Les manifestants appartenant à la communauté sunnite étaient hier, place des Martyrs, amers et las mais aussi animés par une force, un courage et un entêtement propres aux victimes d’une injustice, qui croient, à tort ou à raison, qu’ils pourraient se faire respecter grâce à la lutte. Il y avait aussi une véritable haine manifeste contre le Hezbollah, voire même la communauté chiite sans distinction.


Parmi les slogans, l’on pouvait entendre « Terroriste, le Hezbollah est un terroriste », ou encore « Chiites, nous voulons vous rendre fous.
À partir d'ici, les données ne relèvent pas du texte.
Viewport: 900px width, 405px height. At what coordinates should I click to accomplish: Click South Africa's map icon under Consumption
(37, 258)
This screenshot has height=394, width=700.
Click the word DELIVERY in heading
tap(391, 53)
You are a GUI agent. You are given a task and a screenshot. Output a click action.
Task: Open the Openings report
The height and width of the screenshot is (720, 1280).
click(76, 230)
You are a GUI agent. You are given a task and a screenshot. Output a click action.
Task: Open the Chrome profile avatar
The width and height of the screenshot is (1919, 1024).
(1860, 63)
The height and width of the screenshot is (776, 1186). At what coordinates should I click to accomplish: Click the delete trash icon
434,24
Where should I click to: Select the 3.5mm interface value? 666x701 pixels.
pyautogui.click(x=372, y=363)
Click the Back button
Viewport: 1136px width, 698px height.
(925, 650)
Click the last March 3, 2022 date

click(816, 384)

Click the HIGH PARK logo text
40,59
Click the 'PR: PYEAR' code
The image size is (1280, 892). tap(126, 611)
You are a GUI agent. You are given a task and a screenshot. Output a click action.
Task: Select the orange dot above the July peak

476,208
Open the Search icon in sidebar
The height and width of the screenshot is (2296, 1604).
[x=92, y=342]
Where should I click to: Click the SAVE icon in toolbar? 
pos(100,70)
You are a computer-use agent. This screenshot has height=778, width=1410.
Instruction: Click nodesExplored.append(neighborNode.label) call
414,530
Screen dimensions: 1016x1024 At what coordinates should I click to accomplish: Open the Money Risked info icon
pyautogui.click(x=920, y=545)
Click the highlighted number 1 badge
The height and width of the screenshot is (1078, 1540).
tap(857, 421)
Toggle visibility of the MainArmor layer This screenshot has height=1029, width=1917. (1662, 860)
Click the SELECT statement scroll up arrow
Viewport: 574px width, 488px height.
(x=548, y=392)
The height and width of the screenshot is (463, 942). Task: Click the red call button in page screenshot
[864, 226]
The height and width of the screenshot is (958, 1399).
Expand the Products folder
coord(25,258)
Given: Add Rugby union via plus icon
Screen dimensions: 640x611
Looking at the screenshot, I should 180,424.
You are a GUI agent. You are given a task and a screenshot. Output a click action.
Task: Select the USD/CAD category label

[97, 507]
L’imam Ali est sunnite et pas comme vous. »
Beaucoup des personnes interrogées notent que Nagib Mikati ne les représente pas et rappellent que c’est le Hezbollah qui l’avait imposé au pouvoir par la force des armes.
Mohammad est venu de Mazraa avec un camarade. « Je suis là pour rendre hommage à un homme sunnite comme moi. À chaque fois qu’il y a un sunnite fort, ils le liquident. C’était le cas avec Rafic Hariri et maintenant avec Wissam el-Hassan. Ils veulent nous marginaliser. Mais je suis sûr, l’injustice ne peut pas durer éternellement », dit-il.

 

 

(Lire aussi : À Tripoli, des salafistes essaient de semer la peur)

« Qu’on divise le pays... »
Rouba souligne : « J’avais toujours critiqué les Forces libanaises parce qu’elles défendaient l’idée d’un État fédéral. Maintenant j’y pense sérieusement. Les partisans du Hezbollah sont musulmans comme nous. Je sais que dans la banlieue sud ils sont contents de l’assassinat de Wissam el-Hassan. Pour eux, Assef Chaoukat (responsable des services de renseignements syriens tué à Damas en juillet dernier) est un martyr mais pas Wissam el-Hassan, leur concitoyen. Je me demande sincèrement si je veux encore vivre avec eux. Qu’on divise donc le pays et qu’on ait la paix. »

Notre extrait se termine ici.